Deal will keep Utah’s Zion Narrows, one of the nation’s most popular trails, open through March — once the shutdown goes away

Trent Nelson | The Salt Lake Tribune Hikers in the Narrows, Zion National Park, Wednesday, May 6, 2015.

Family members who own 880 acres along the northeastern boundary of Zion National Park have agreed to let hikers keep wading through their piece of the Narrows for 12 more weeks.

The Bullochs, who own the property, still hope to reach a permanent deal with the federal government. Until then, the extension of a temporary agreement, announced Friday, will ensure permit-holding hikers can enter the redrock canyon through March 31. That will accommodate the winter holidays and spring break season that spikes visitation at the park.

Of course, that hinges on the government shutdown ending. The Narrows are closed right now. A notice on the park’s website says permits are not being issued and “visitors should not enter backcountry permit-only areas.”

Greg Hiner, the Southwest director of land protection at the Trust for Public Land, said his organization, the Bullochs, Washington County, the National Park Service and the U.S. Forest Service are working to create a conservation easement that will permanently keep the the Narrows — one of the nation’s most popular hikes — open to the public.

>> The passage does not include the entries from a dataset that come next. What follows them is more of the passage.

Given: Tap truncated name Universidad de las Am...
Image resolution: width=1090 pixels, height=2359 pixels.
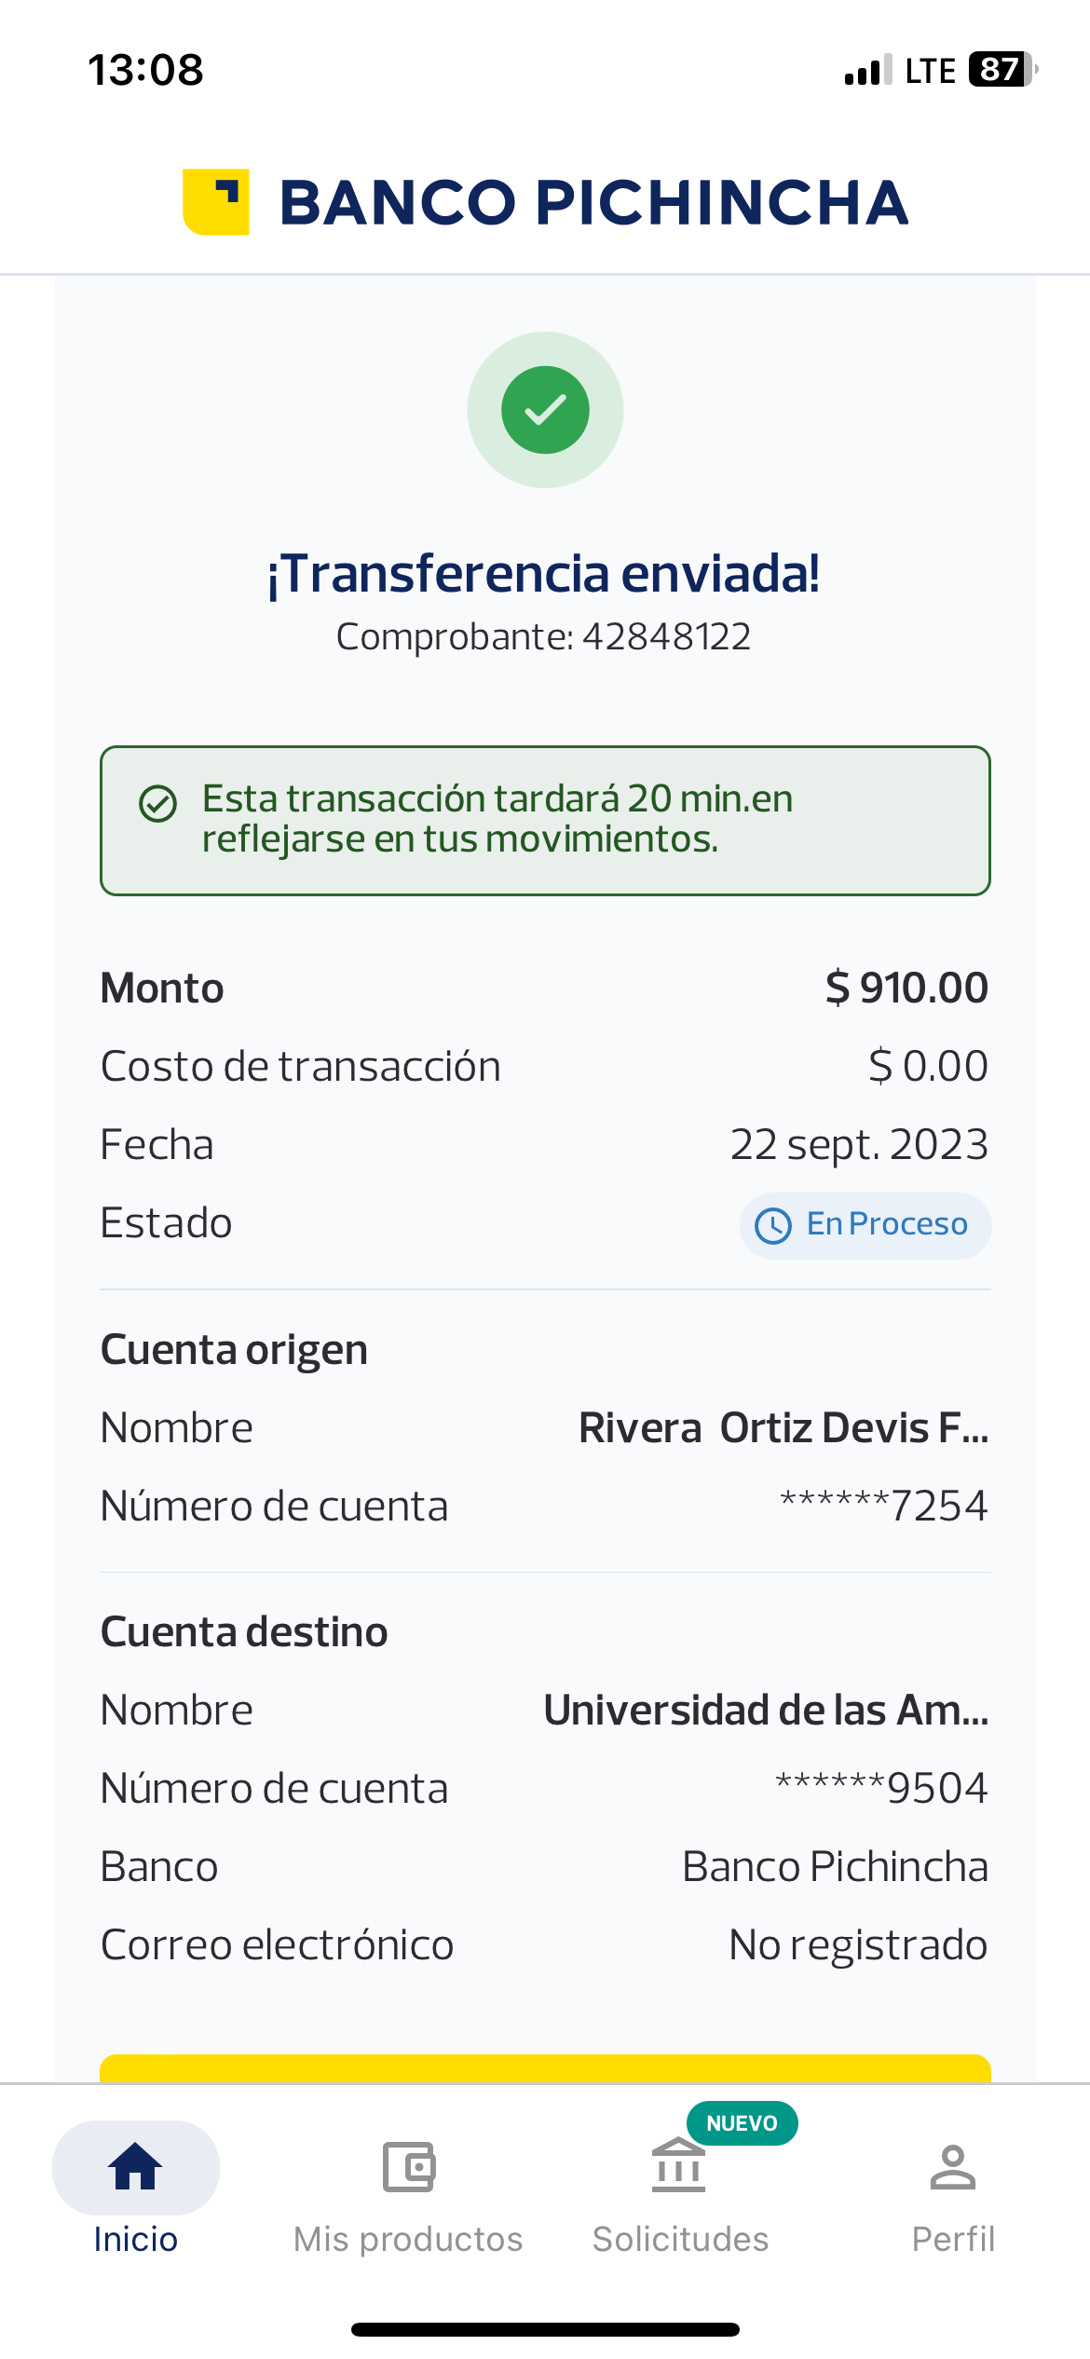Looking at the screenshot, I should point(766,1711).
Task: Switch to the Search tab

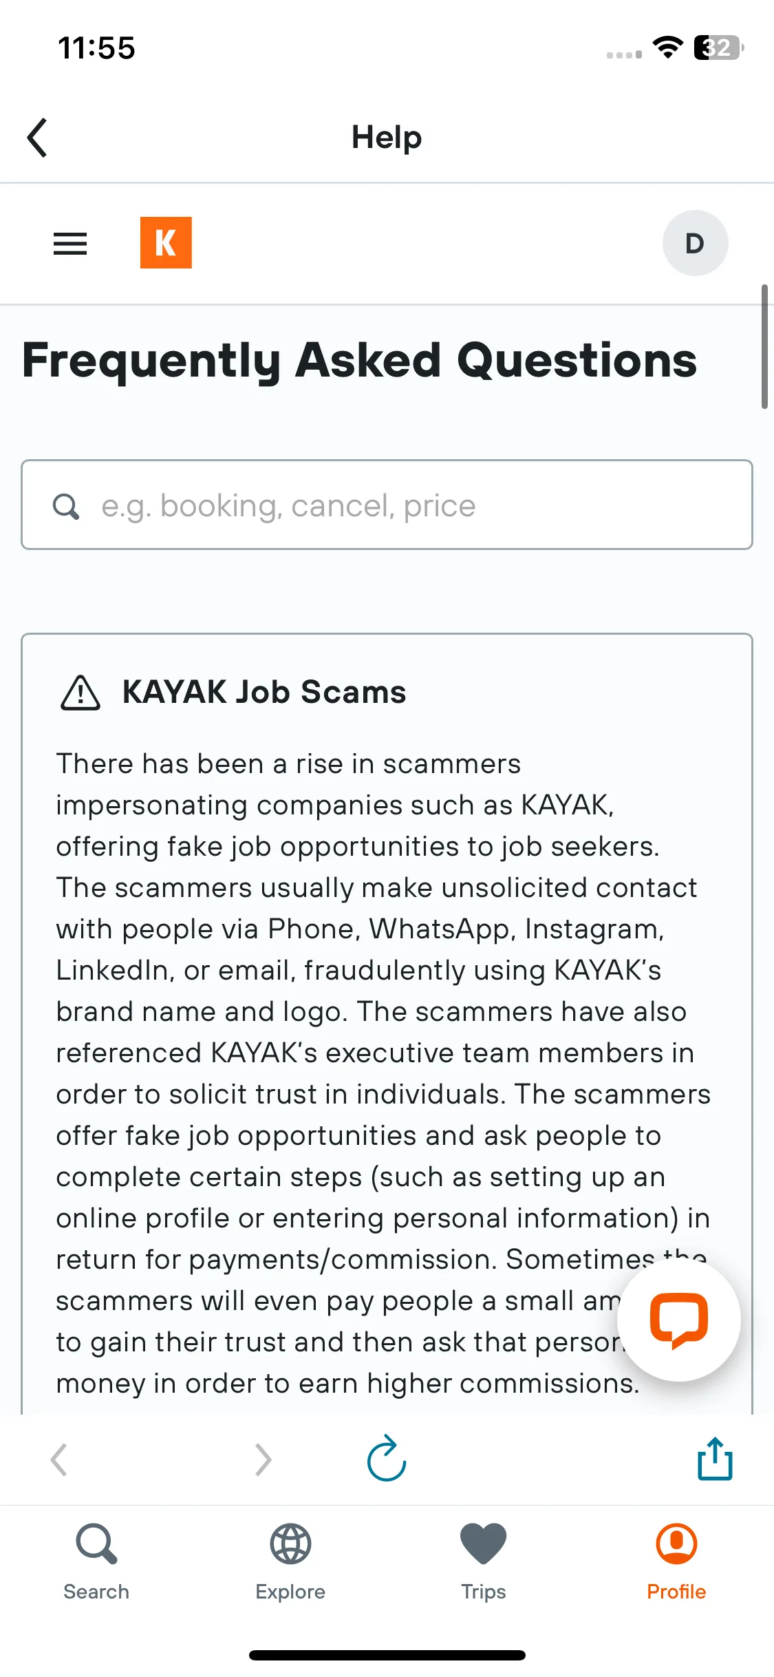Action: click(96, 1561)
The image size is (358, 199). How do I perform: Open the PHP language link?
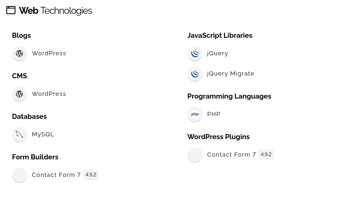point(214,114)
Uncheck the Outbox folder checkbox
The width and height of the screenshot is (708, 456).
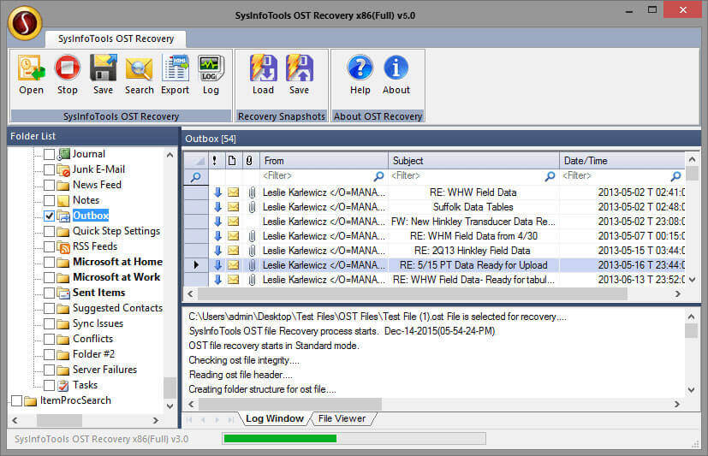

“I have not spoken to anyone that leads me to believe we’re not all trying to figure this out and come up with a solution that honors everyone’s needs,” Hiner said Monday.

(Christopher Cherrington | The Salt Lake Tribune)

The Narrows is the slimmest section of Zion Canyon, and the Virgin River runs through it. Visitors with a wilderness permit can hike 16 miles from a northeastern trailhead, through the property owned by the Bullochs — called Simon Gulch — into the national park.

Scott Bulloch, who with his sons has been negotiating with the federal government and other parties, has said he wants to keep Simon Gulch open. He just wants the government to purchase an easement out of consideration for his family owning the property for 50 years.

“We feel that property should belong to the public," Bulloch told The Salt Lake Tribune in September, “and we would like that to happen.”

After negotiations slowed last year, the Bullochs posted signs announcing a “trespassing fee.”

News of the dispute caused outdoor lovers to fear the Zion Narrows would be cut off from where the trail enters the national park.

(Trent Nelson | The Salt Lake Tribune) Hikers in the Narrows, Zion National Park, Wednesday May 6, 2015.

A sticking point has been a third-party appraisal of the property. One appraisal didn’t meet federal government standards. Hiner said the Forest Service is conducting a second appraisal, but it has been halted by the government shutdown.

“That whole thing is on hold at the moment,” Hiner said.